Mineralocorticoid adverse effects are manifested in the retention of sodium and water with edema and hypertension, and in the increased excretion of potassium with the possibility of hypokalemic alkalosis. In susceptible patients, cardiac failure may be induced.
Adverse glucocorticoid effects lead to mobilisation of calcium and phosphorus with osteoporosis and spontaneous fractures; muscle wasting and nitrogen depletion; and hyperglycemia with accentuation or precipitation of the diabetic state. The insulin requirements of diabetic patients are increased. Increased appetite is often reported.
Impaired tissue repair and immune function can lead to delayed wound healing and increased susceptibility to infection. Increased susceptibility to all kinds of infection, including septicemia, tuberculosis, fungal infections, and viral infections, has been reported in patients on corticosteroid therapy. Infections may also be masked by the anti-inflammatory, analgesic and antipyretic effects of glucocorticoids. The increased severity of varicella and measles may lead to a fatal outcome in a non-immune patients receiving systemic corticosteroid therapy.
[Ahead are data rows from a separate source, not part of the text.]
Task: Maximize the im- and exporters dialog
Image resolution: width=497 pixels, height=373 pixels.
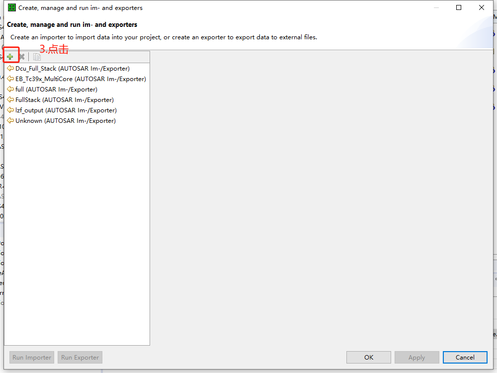Action: (x=459, y=7)
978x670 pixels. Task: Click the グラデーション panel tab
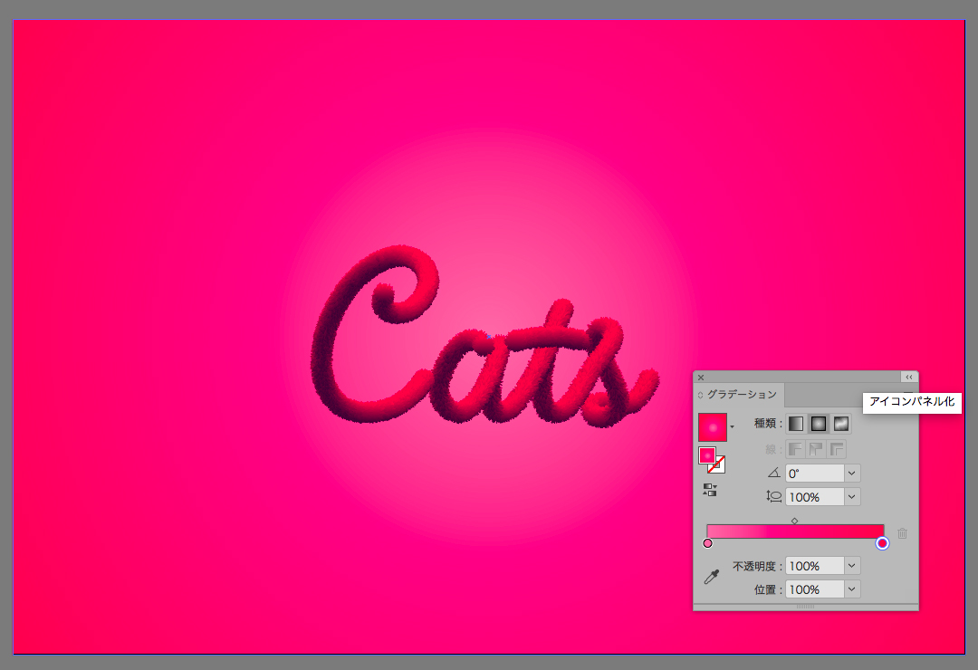tap(741, 395)
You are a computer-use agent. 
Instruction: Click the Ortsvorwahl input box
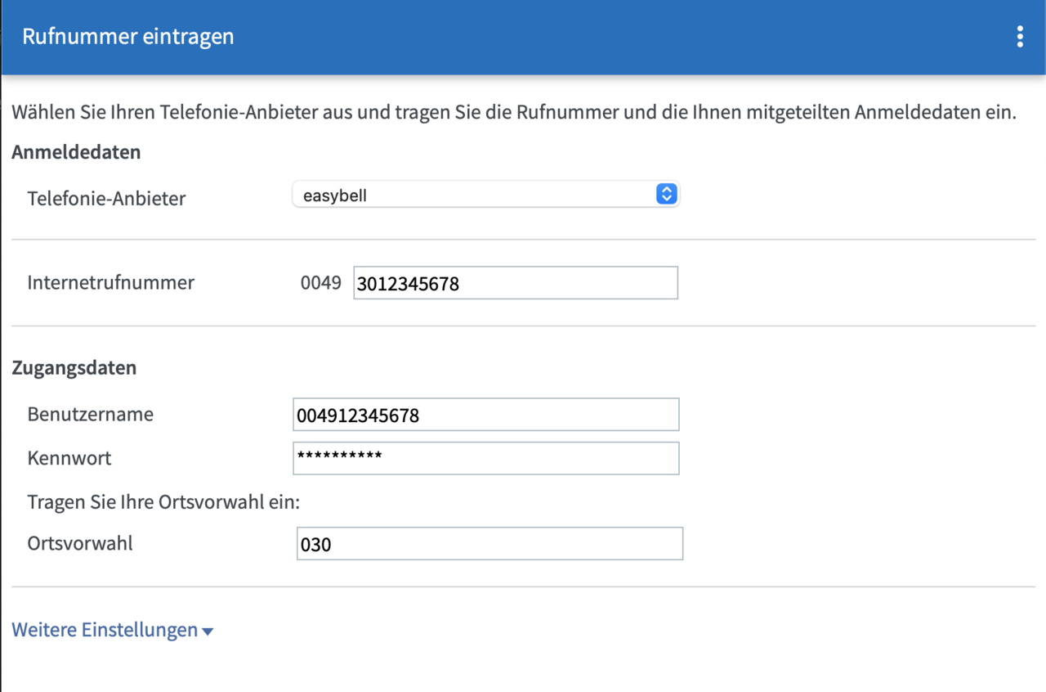coord(489,543)
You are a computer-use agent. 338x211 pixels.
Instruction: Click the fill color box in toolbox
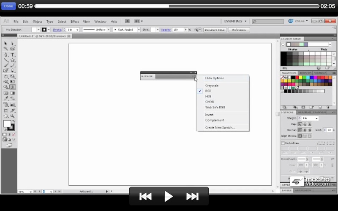point(7,124)
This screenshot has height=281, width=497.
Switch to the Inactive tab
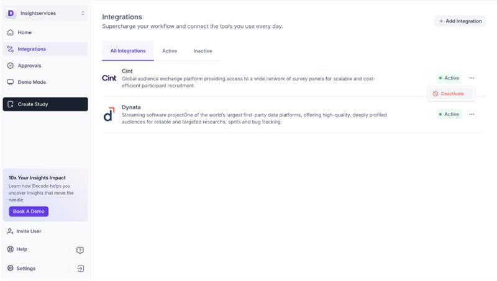pyautogui.click(x=203, y=51)
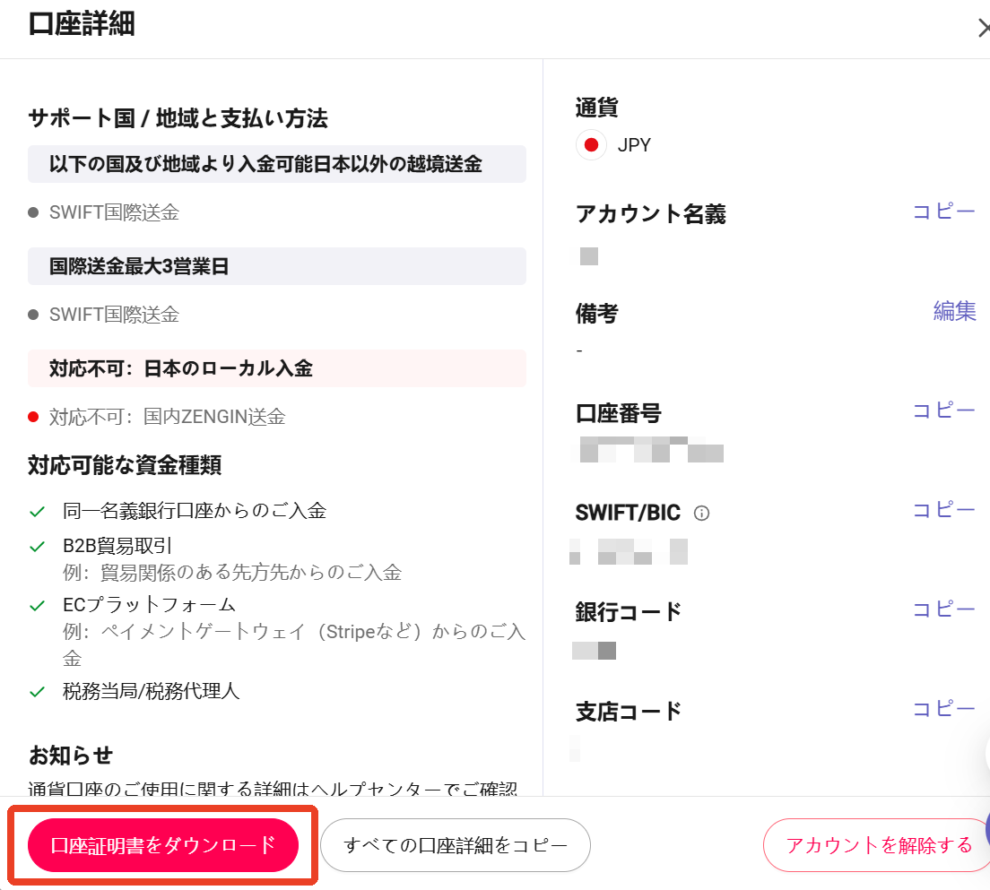Click アカウントを解除する button

(x=878, y=845)
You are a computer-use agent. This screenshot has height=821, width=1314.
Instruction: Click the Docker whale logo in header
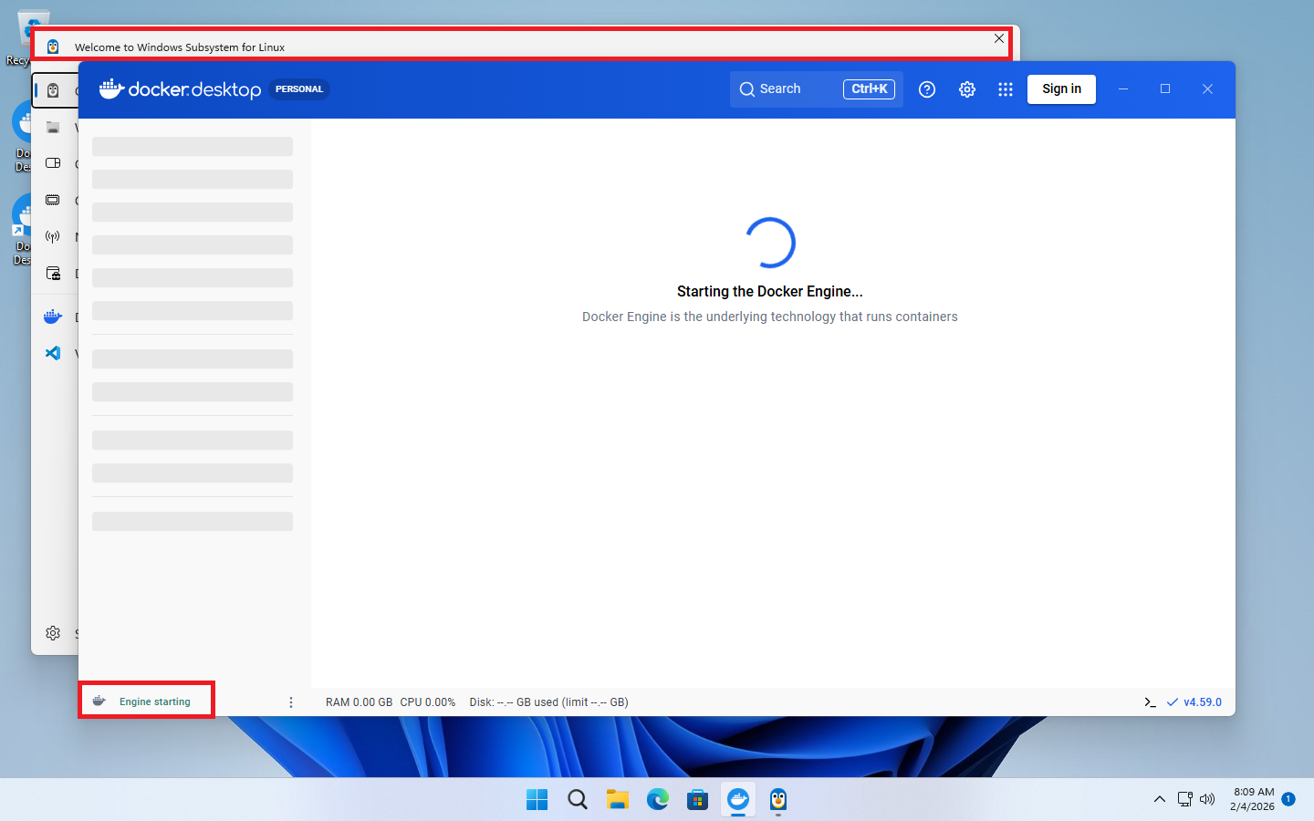pos(111,88)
Other adverse effects include menstrual irregularities, amenorrhea, hyperhidrosis, skin thinning, ocular changes including development of glaucoma and cataract, mental and neurological disturbances, benign intracranial hypertension, acute pancreatitis and avascular necrosis of bone. An increase in the coagulability of the blood may lead to thromboembolic complications. Peptic ulceration has been reported but reviews of the literature do not always agree that corticosteroids are responsible for an increased incidence. Adverse effects should be treated symptomatically, with the corticosteroid dosage reduced or slowly withdrawn where possible.